Data for analysis ▸

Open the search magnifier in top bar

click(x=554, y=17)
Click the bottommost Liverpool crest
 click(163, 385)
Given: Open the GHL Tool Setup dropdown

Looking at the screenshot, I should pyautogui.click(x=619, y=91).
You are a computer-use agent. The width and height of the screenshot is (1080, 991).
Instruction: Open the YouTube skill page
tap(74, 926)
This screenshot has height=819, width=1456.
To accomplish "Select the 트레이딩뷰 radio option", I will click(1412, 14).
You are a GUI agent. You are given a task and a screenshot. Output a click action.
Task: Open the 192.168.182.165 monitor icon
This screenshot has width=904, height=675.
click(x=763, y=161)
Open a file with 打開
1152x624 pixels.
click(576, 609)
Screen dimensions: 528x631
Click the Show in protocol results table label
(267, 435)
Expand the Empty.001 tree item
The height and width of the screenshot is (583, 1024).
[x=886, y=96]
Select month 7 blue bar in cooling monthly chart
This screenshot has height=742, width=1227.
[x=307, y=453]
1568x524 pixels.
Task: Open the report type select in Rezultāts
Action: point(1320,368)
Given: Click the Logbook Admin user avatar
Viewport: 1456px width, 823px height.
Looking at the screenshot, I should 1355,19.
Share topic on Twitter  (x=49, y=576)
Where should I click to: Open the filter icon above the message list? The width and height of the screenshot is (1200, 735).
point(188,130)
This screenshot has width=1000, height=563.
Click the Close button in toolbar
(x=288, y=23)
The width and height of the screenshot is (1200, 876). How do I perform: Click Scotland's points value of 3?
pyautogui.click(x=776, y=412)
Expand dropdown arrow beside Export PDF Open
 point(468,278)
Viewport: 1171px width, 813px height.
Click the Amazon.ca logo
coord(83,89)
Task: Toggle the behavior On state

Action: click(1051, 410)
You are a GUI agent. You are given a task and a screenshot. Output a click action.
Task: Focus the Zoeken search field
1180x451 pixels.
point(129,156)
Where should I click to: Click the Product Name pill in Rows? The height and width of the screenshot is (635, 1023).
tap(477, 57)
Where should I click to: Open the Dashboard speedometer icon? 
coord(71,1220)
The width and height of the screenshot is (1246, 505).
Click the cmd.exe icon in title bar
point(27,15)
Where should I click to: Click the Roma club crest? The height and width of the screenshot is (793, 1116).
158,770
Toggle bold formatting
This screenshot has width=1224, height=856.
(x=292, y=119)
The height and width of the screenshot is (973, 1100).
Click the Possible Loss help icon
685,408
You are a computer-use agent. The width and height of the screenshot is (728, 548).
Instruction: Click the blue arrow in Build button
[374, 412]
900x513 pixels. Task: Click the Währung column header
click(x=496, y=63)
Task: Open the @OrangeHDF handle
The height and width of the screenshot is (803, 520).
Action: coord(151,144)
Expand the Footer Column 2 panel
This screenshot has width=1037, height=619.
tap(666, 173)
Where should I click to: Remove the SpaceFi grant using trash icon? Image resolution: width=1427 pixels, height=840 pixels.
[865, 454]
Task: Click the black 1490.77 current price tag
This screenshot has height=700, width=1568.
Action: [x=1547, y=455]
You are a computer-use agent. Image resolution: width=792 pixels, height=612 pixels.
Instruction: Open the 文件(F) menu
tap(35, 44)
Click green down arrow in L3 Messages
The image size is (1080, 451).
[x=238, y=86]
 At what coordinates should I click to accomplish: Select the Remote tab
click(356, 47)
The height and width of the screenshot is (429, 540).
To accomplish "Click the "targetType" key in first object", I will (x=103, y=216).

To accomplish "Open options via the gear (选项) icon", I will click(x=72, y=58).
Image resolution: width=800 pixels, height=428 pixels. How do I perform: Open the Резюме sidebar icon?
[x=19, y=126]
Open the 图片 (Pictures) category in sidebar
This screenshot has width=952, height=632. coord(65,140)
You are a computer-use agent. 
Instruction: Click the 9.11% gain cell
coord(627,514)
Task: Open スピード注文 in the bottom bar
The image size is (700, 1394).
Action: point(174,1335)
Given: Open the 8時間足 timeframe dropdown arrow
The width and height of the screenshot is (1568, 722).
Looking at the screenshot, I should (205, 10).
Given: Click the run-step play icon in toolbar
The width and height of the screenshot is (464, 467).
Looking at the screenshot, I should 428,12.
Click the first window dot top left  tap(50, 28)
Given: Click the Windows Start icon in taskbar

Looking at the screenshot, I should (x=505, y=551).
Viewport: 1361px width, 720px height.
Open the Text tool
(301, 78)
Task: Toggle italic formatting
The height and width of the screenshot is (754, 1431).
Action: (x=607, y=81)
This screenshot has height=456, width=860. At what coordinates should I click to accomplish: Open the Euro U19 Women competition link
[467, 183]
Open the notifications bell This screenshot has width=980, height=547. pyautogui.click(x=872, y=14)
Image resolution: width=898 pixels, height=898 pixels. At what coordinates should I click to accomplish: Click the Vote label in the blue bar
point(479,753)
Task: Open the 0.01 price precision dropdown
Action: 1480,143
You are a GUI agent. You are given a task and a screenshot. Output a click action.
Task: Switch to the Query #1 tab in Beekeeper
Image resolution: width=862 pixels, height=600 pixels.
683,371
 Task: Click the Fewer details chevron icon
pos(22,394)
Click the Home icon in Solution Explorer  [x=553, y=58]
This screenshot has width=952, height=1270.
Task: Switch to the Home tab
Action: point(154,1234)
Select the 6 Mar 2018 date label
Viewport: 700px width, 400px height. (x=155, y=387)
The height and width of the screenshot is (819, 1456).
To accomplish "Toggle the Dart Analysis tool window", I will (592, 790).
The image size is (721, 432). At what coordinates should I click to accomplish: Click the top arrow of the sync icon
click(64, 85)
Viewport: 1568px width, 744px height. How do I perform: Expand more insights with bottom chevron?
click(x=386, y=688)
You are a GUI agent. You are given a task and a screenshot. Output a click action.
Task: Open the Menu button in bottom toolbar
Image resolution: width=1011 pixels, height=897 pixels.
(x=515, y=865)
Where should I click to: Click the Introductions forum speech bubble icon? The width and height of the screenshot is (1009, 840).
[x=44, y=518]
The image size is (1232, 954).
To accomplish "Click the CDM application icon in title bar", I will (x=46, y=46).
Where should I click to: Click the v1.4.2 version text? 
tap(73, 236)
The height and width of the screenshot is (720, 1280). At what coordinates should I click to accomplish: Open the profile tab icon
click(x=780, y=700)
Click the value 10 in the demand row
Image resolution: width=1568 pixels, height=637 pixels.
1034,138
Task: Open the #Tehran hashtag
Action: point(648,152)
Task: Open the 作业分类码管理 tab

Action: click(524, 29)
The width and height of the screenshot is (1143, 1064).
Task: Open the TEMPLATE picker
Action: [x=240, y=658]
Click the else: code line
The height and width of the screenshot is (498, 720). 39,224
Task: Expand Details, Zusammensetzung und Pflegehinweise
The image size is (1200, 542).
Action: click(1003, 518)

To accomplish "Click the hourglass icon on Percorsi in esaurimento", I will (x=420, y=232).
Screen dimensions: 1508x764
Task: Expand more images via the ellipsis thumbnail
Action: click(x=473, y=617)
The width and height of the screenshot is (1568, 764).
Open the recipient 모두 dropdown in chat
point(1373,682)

Your instructions ▸ Give every line of the material again, exactly as it reads.

Solution to this exercise ▸
Open the search magnifier in top bar

click(x=554, y=17)
Click the bottommost Liverpool crest
 click(163, 385)
Given: Open the GHL Tool Setup dropdown

Looking at the screenshot, I should pyautogui.click(x=619, y=91).
You are a computer-use agent. The width and height of the screenshot is (1080, 991).
Instruction: Open the YouTube skill page
tap(74, 926)
This screenshot has height=819, width=1456.
To accomplish "Select the 트레이딩뷰 radio option", I will click(1412, 14).
You are a GUI agent. You are given a task and a screenshot. Output a click action.
Task: Open the 192.168.182.165 monitor icon
This screenshot has width=904, height=675.
click(x=763, y=161)
Open a file with 打開
1152x624 pixels.
click(576, 609)
Screen dimensions: 528x631
Click the Show in protocol results table label
(267, 435)
Expand the Empty.001 tree item
The height and width of the screenshot is (583, 1024).
[x=886, y=96]
Select month 7 blue bar in cooling monthly chart
This screenshot has height=742, width=1227.
[x=307, y=453]
1568x524 pixels.
Task: Open the report type select in Rezultāts
Action: point(1320,368)
Given: Click the Logbook Admin user avatar
Viewport: 1456px width, 823px height.
Looking at the screenshot, I should 1355,19.
Share topic on Twitter  (x=49, y=576)
Where should I click to: Open the filter icon above the message list? The width and height of the screenshot is (1200, 735).
point(188,130)
This screenshot has width=1000, height=563.
Click the Close button in toolbar
(x=288, y=23)
The width and height of the screenshot is (1200, 876). How do I perform: Click Scotland's points value of 3?
pyautogui.click(x=776, y=412)
Expand dropdown arrow beside Export PDF Open
 point(468,278)
Viewport: 1171px width, 813px height.
Click the Amazon.ca logo
coord(83,89)
Task: Toggle the behavior On state

Action: click(1051, 410)
You are a GUI agent. You are given a task and a screenshot. Output a click action.
Task: Focus the Zoeken search field
1180x451 pixels.
point(129,156)
Where should I click to: Click the Product Name pill in Rows? The height and width of the screenshot is (635, 1023).
tap(477, 57)
Where should I click to: Open the Dashboard speedometer icon? 
coord(71,1220)
The width and height of the screenshot is (1246, 505).
Click the cmd.exe icon in title bar
point(27,15)
Where should I click to: Click the Roma club crest? The height and width of the screenshot is (793, 1116).
158,770
Toggle bold formatting
This screenshot has width=1224, height=856.
(x=292, y=119)
The height and width of the screenshot is (973, 1100).
Click the Possible Loss help icon
685,408
You are a computer-use agent. The width and height of the screenshot is (728, 548).
Instruction: Click the blue arrow in Build button
[374, 412]
900x513 pixels. Task: Click the Währung column header
click(x=496, y=63)
Task: Open the @OrangeHDF handle
The height and width of the screenshot is (803, 520).
Action: coord(151,144)
Expand the Footer Column 2 panel
This screenshot has width=1037, height=619.
tap(666, 173)
Where should I click to: Remove the SpaceFi grant using trash icon? Image resolution: width=1427 pixels, height=840 pixels.
[865, 454]
Task: Click the black 1490.77 current price tag
This screenshot has height=700, width=1568.
Action: [x=1547, y=455]
You are a computer-use agent. Image resolution: width=792 pixels, height=612 pixels.
Instruction: Open the 文件(F) menu
tap(35, 44)
Click green down arrow in L3 Messages
The image size is (1080, 451).
[x=238, y=86]
 At what coordinates should I click to accomplish: Select the Remote tab
click(356, 47)
The height and width of the screenshot is (429, 540).
To accomplish "Click the "targetType" key in first object", I will (x=103, y=216).

To accomplish "Open options via the gear (选项) icon", I will click(x=72, y=58).
Image resolution: width=800 pixels, height=428 pixels. How do I perform: Open the Резюме sidebar icon?
[x=19, y=126]
Open the 图片 (Pictures) category in sidebar
This screenshot has width=952, height=632. coord(65,140)
You are a computer-use agent. 
Instruction: Click the 9.11% gain cell
coord(627,514)
Task: Open スピード注文 in the bottom bar
The image size is (700, 1394).
Action: point(174,1335)
Given: Open the 8時間足 timeframe dropdown arrow
The width and height of the screenshot is (1568, 722).
Looking at the screenshot, I should (205, 10).
Given: Click the run-step play icon in toolbar
The width and height of the screenshot is (464, 467).
Looking at the screenshot, I should 428,12.
Click the first window dot top left  tap(50, 28)
Given: Click the Windows Start icon in taskbar

Looking at the screenshot, I should (x=505, y=551).
Viewport: 1361px width, 720px height.
Open the Text tool
(301, 78)
Task: Toggle italic formatting
The height and width of the screenshot is (754, 1431).
Action: (x=607, y=81)
This screenshot has height=456, width=860. At what coordinates should I click to accomplish: Open the Euro U19 Women competition link
[467, 183]
Open the notifications bell This screenshot has width=980, height=547. pyautogui.click(x=872, y=14)
Image resolution: width=898 pixels, height=898 pixels. At what coordinates should I click to accomplish: Click the Vote label in the blue bar
point(479,753)
Task: Open the 0.01 price precision dropdown
Action: 1480,143
You are a GUI agent. You are given a task and a screenshot. Output a click action.
Task: Switch to the Query #1 tab in Beekeeper
Image resolution: width=862 pixels, height=600 pixels.
683,371
 Task: Click the Fewer details chevron icon
pos(22,394)
Click the Home icon in Solution Explorer  [x=553, y=58]
This screenshot has width=952, height=1270.
Task: Switch to the Home tab
Action: point(154,1234)
Select the 6 Mar 2018 date label
Viewport: 700px width, 400px height. (x=155, y=387)
The height and width of the screenshot is (819, 1456).
To accomplish "Toggle the Dart Analysis tool window", I will (592, 790).
The image size is (721, 432). At what coordinates should I click to accomplish: Click the top arrow of the sync icon
click(64, 85)
Viewport: 1568px width, 744px height. How do I perform: Expand more insights with bottom chevron?
click(x=386, y=688)
You are a GUI agent. You are given a task and a screenshot. Output a click action.
Task: Open the Menu button in bottom toolbar
Image resolution: width=1011 pixels, height=897 pixels.
(x=515, y=865)
Where should I click to: Click the Introductions forum speech bubble icon? The width and height of the screenshot is (1009, 840).
[x=44, y=518]
The image size is (1232, 954).
To accomplish "Click the CDM application icon in title bar", I will (x=46, y=46).
Where should I click to: Click the v1.4.2 version text? 
tap(73, 236)
The height and width of the screenshot is (720, 1280). At what coordinates should I click to accomplish: Open the profile tab icon
click(x=780, y=700)
Click the value 10 in the demand row
Image resolution: width=1568 pixels, height=637 pixels.
1034,138
Task: Open the #Tehran hashtag
Action: point(648,152)
Task: Open the 作业分类码管理 tab

Action: click(524, 29)
The width and height of the screenshot is (1143, 1064).
Task: Open the TEMPLATE picker
Action: [x=240, y=658]
Click the else: code line
The height and width of the screenshot is (498, 720). 39,224
Task: Expand Details, Zusammensetzung und Pflegehinweise
The image size is (1200, 542).
Action: click(1003, 518)

To accomplish "Click the hourglass icon on Percorsi in esaurimento", I will (x=420, y=232).
Screen dimensions: 1508x764
Task: Expand more images via the ellipsis thumbnail
Action: click(x=473, y=617)
The width and height of the screenshot is (1568, 764).
Open the recipient 모두 dropdown in chat
point(1373,682)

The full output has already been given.